The only fly in the ointment with these approaches is that they’re not integrated into the metadata for the paper. Ultimately, I’d like to see some sort of ratings system directly in PubMed, so that when a search returns a hundred papers, I can filter the list down to the ones that seem the most credible. And even if I’m not an expert is a particular area, I should still be able to quickly identify the most credible articles.
Assessing the fitness of the protocol for the paper would then, at some level, boil down to determining whether or not the protocol was novel or standard, and whether or not it was followed appropriately. Even slight, undocumented variations in a protocol can sometimes lead to variations in results.
Assessing the materials
One of the trickier aspects of evaluating research is determining whether or not the materials used in the experiment were appropriate. For example, if you’re doing an in vitro comparison of a known standard of care, against your new drug, you want to know the sources of the compounds and cell lines, the purities of the compounds, whether or not the author had a reasonable number of replicates to get the statistical power necessary to prove their assertion, etc.
Assessing the authors
Of course, any discussion of credibility relies in part on the publishing history, institutional association of the authors of the paper, and any potential conflicts of interest.
Quis custodiet, ipso custodes [?]
Lastly, assuming that a ratings system were introduced both for papers and protocols, there would need to be some means of validating the credibility of the reviewers.
In a recent addition to PubMed, NCBI added the ability for people to comment on a paper. This has both advantages and disadvantages. The main advantage is that it would be possible for the original authors to get feedback about the paper, and for anyone else reading the paper to also see any criticism. The disadvantage to this is that (as the links at the top of this article reveal), with the current funding dry-spell, negative feedback is often viewed as a career limiting move.

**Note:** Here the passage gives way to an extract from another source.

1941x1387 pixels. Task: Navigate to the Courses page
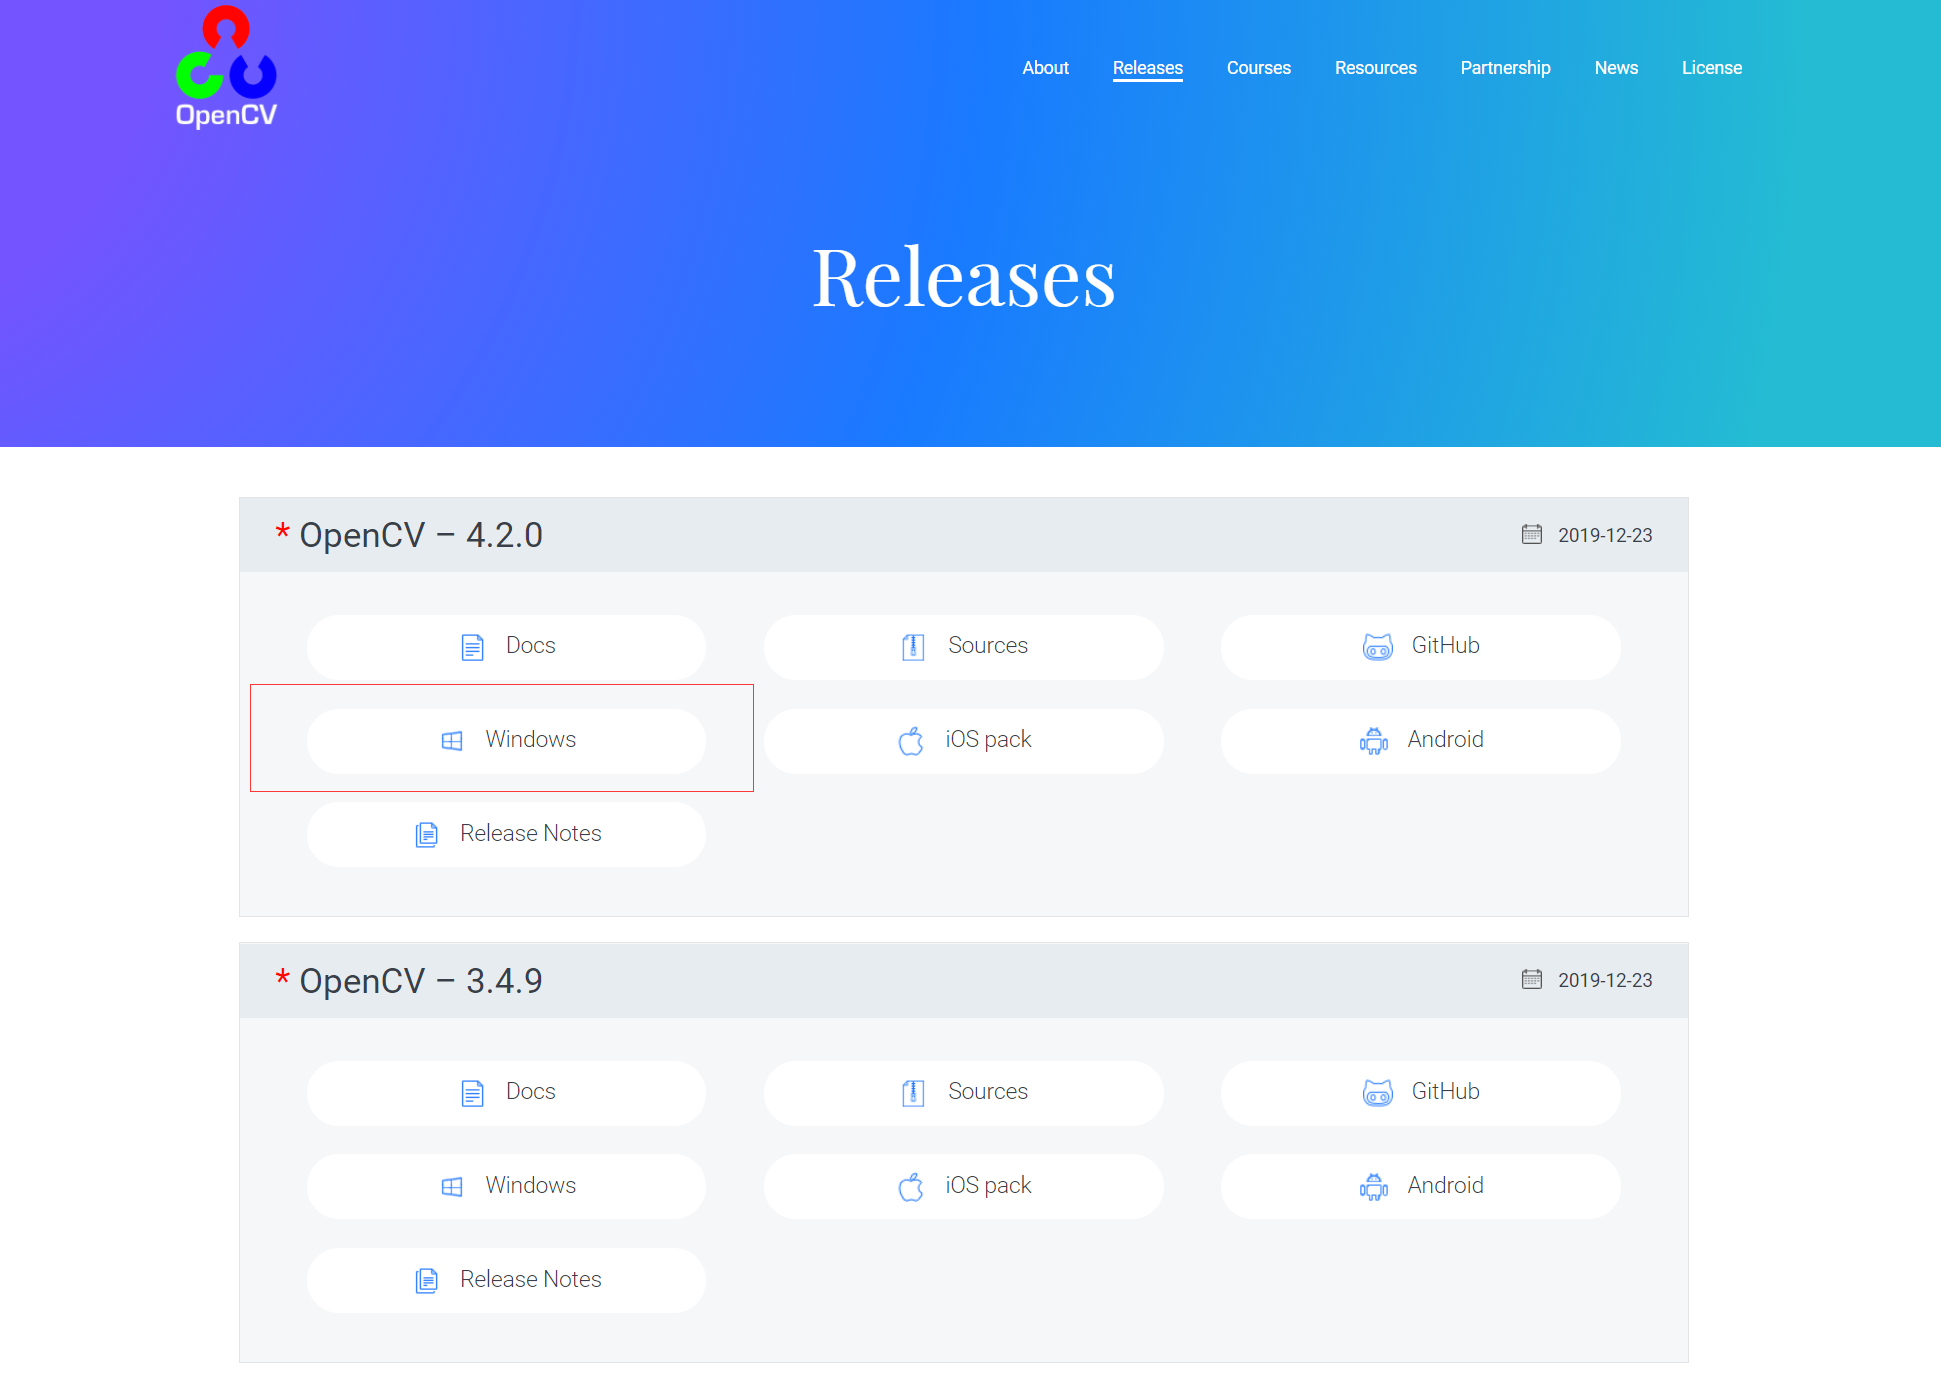pyautogui.click(x=1259, y=66)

After all, the person whose work you critique could end up evaluating your grant proposal at some point in the future.
Imagine if each PubMed entry had a list of assertions associated with it. The assertion might be a snippet of text like “KRAS is mutated in 90% of pancreatic cancer patients”. Each assertion would, in turn link to all papers that substantiated that assertion, and all papers that contradicted that assertion. By providing both types of evidence the reader could assess how much reliance they should place on a particular assertion made in the paper. The tricky part here would be that an assertion that is only substantiated in the paper itself, might be dismissed out of hand by the reader.
What if each section of the paper had a rating or score associated with it? The score would be determined based on some of the criteria outlined previously, and could be provided as part of the standard peer review process, along with any reviewer comments associated with that rating.